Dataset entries
========================================================================

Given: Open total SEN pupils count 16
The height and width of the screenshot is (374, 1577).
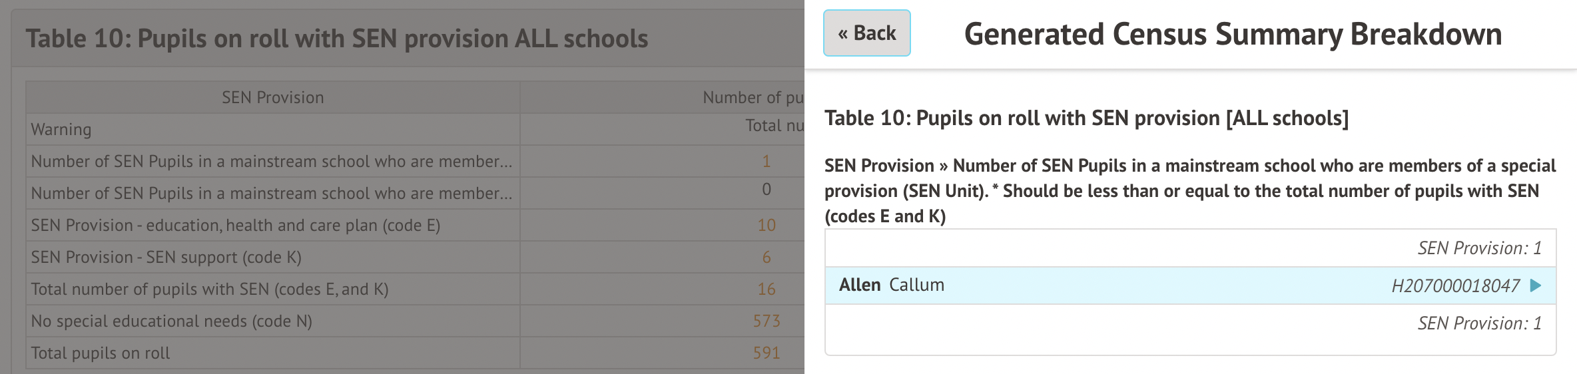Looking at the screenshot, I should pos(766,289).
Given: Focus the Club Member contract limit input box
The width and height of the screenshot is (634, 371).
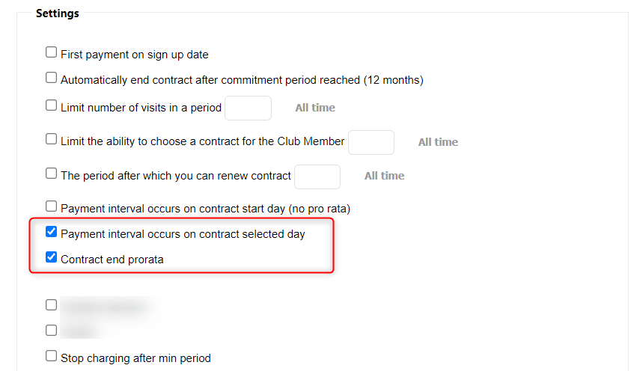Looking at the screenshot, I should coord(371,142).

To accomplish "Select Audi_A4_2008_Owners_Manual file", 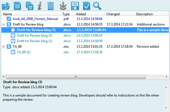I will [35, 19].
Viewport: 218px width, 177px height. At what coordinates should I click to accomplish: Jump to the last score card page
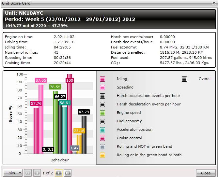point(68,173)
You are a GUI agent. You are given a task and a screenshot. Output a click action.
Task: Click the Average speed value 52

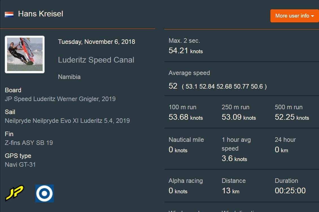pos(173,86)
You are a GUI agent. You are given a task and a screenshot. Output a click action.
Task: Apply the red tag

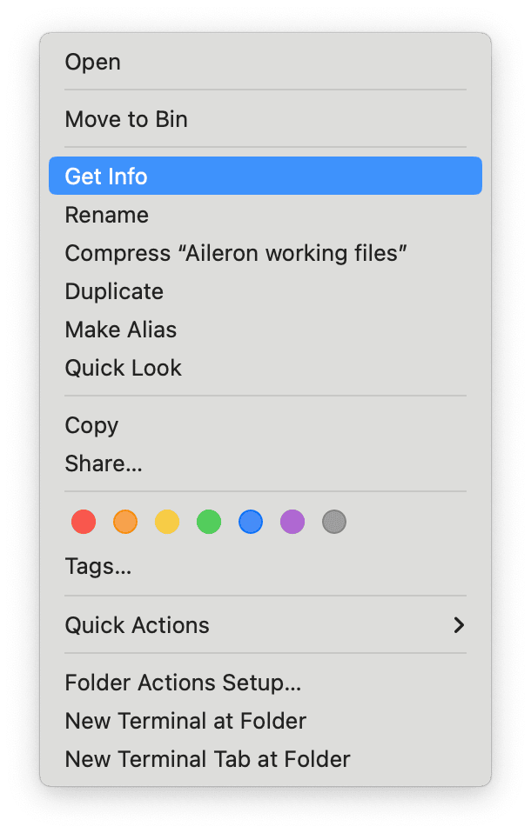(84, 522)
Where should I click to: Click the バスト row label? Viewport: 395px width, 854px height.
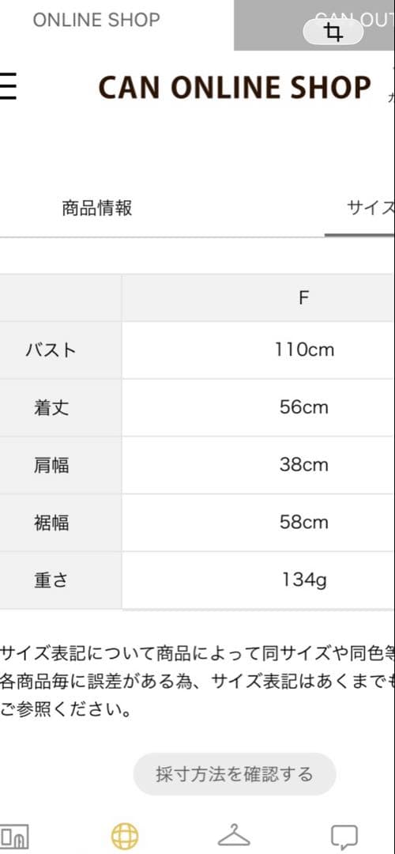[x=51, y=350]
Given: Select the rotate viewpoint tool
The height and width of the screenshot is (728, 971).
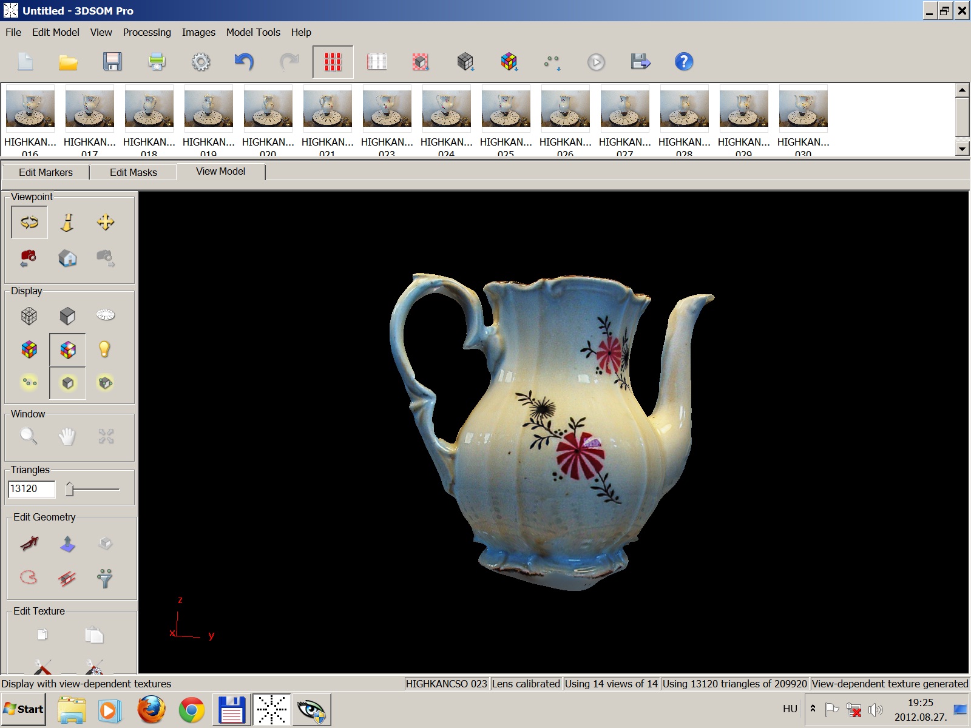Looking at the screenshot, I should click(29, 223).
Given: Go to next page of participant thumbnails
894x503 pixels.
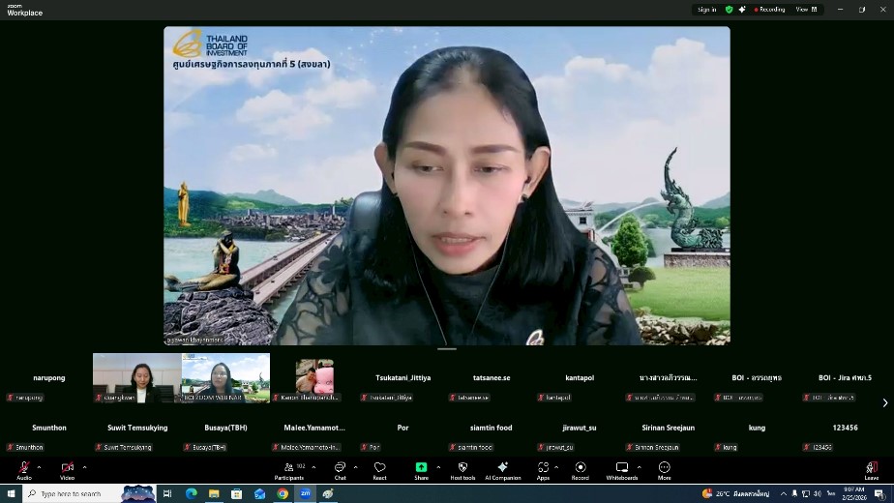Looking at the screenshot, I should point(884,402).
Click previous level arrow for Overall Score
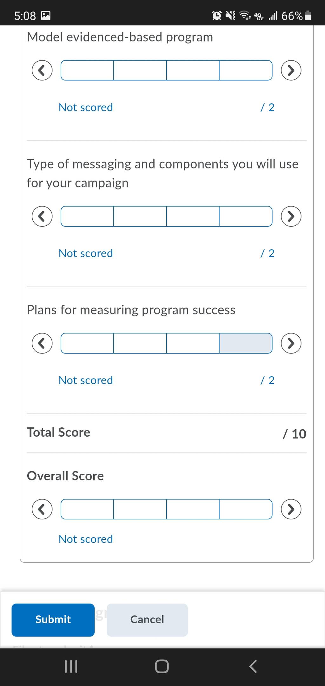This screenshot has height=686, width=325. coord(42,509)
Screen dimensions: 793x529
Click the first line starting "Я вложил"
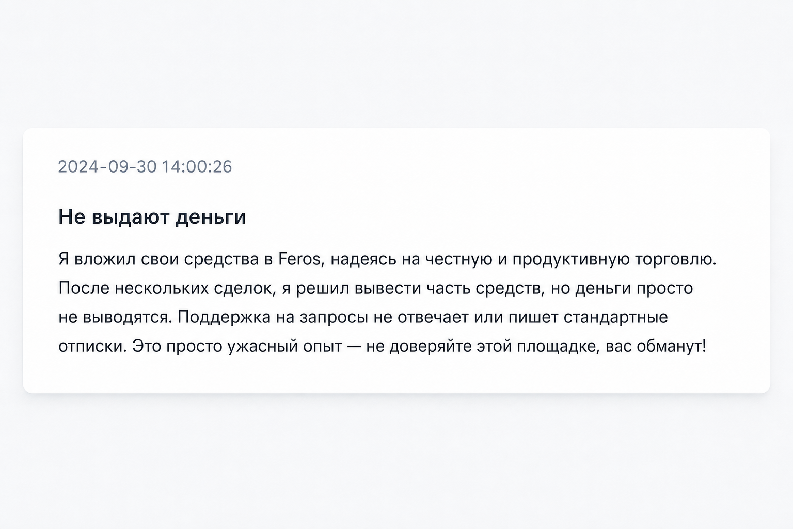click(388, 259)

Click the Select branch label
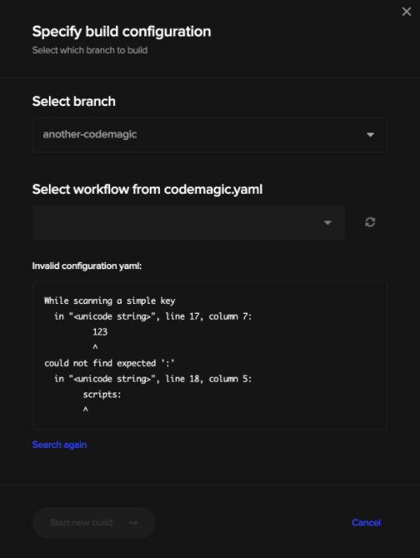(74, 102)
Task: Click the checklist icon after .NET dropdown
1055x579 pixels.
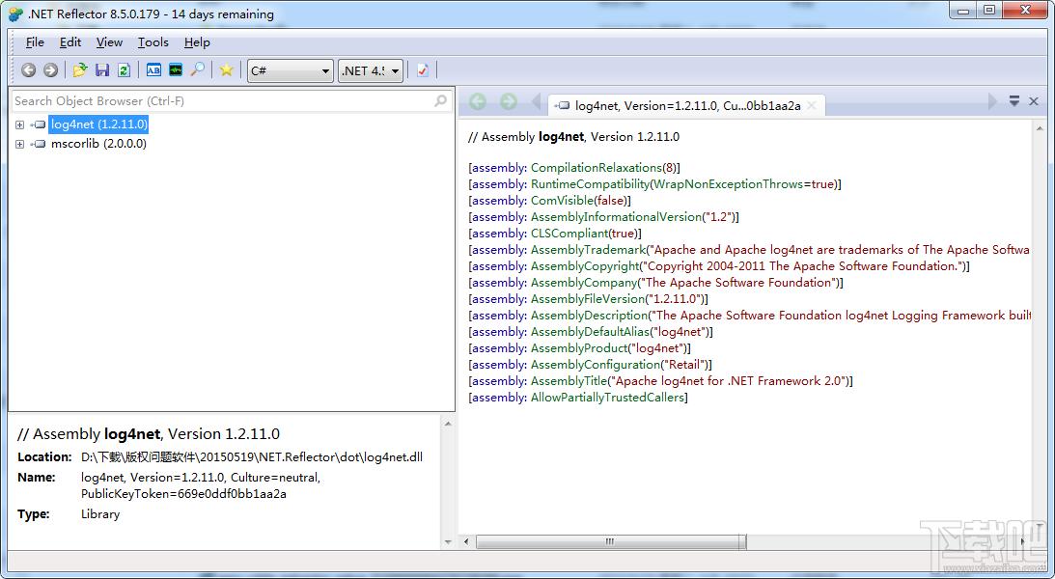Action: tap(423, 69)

========================================================================

Work instruction:
Exactly restate the lines from the one holding "Task: Click the checklist" to the final line of the records above, including both and excluding pictures.

Your response:
Task: Click the checklist icon after .NET dropdown
1055x579 pixels.
Action: tap(423, 69)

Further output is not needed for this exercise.